Os Estados Unidos iniciaram investigações contra 60 países, incluindo o Brasil, por supostas falhas no combate ao trabalho forçado. A ação, conduzida pelo Escritório do Representante Comercial dos EUA (Ustr), baseia-se na Seção 301 da Lei de Comércio de 1974, que permite ao governo americano retaliar práticas de outros países que prejudiquem o comércio dos EUA. O Representante Comercial dos EUA, Jamieson Greer, afirmou que o objetivo é avaliar o impacto da falta de erradicação do trabalho forçado nos trabalhadores e empresas americanas, visando combater a concorrência desleal e proteger empresas e trabalhadores americanos.
Esta medida ocorre enquanto a administração Trump busca restabelecer a pressão tarifária global, após uma decisão da Suprema Corte dos EUA que considerou suas tarifas anteriores ilegais.
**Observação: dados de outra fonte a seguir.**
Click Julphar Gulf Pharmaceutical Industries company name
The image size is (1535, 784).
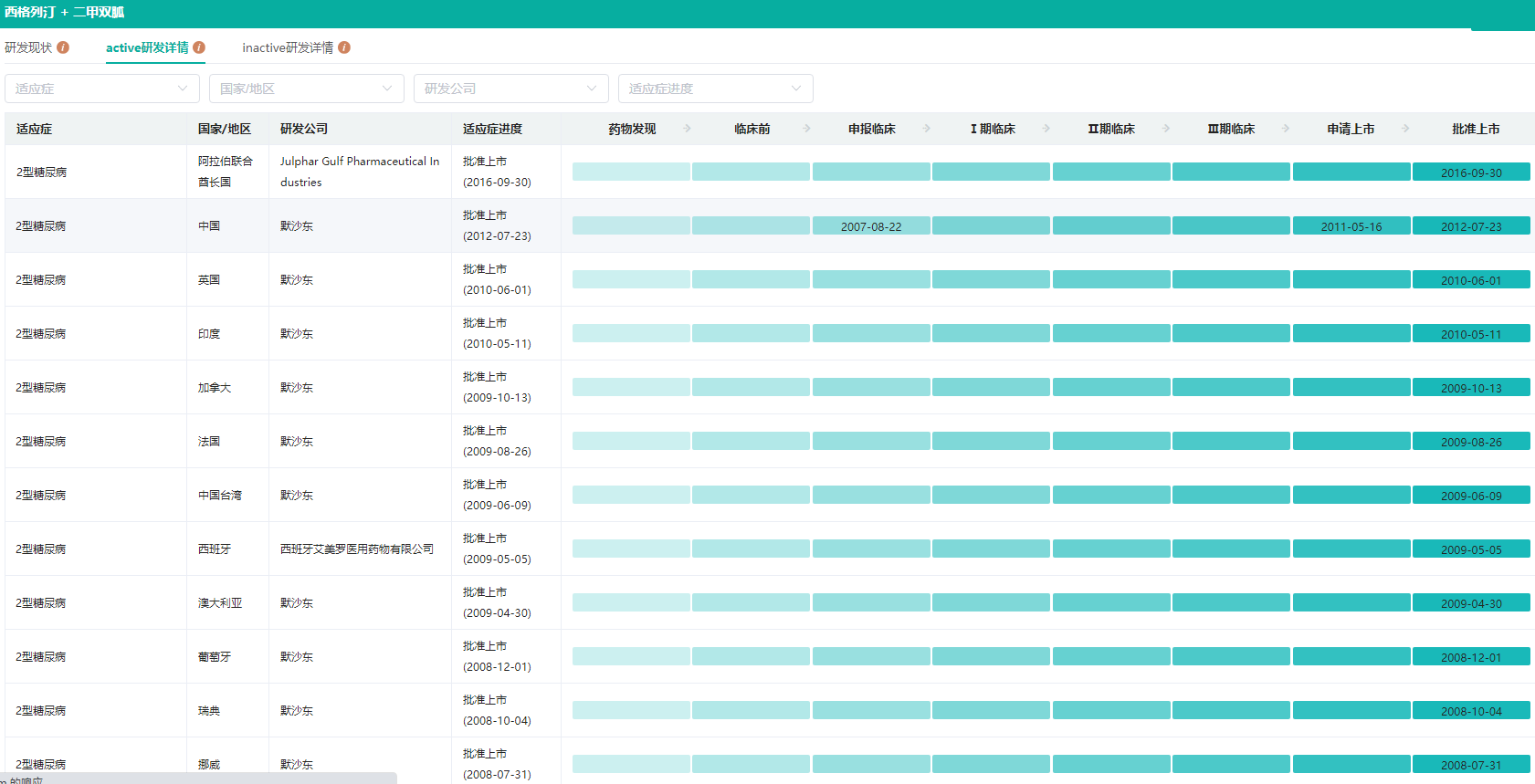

As investigações determinarão se os governos estrangeiros tomaram medidas suficientes para proibir a importação de mercadorias produzidas com trabalho forçado. O processo de investigação da Seção 301 dura pelo menos 12 meses e pode resultar na imposição de tarifas extras e restrições de importação contra os países-alvo, como o Brasil. Greer espera concluir as investigações e propor soluções antes que as tarifas temporárias de Trump expirem em julho. Autoridades dos 60 países foram notificadas, e audiências públicas estão agendadas para 28 de abril de 2026.
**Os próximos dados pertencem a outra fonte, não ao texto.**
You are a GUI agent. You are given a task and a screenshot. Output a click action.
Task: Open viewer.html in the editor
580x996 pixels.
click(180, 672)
O Brasil e outros países podem recorrer à Organização Mundial do Comércio (OMC), mas o processo é conhecido por ser lento, podendo levar de três a quatro anos. O Brasil já foi alvo de investigações sob a Seção 301 em 1985 e 1987, e outros países como China e Japão também foram investigados anteriormente. A lista de países investigados inclui importantes parceiros comerciais e aliados dos EUA, como Austrália, Canadá, UE, Reino Unido, Índia e México, além de China e Rússia.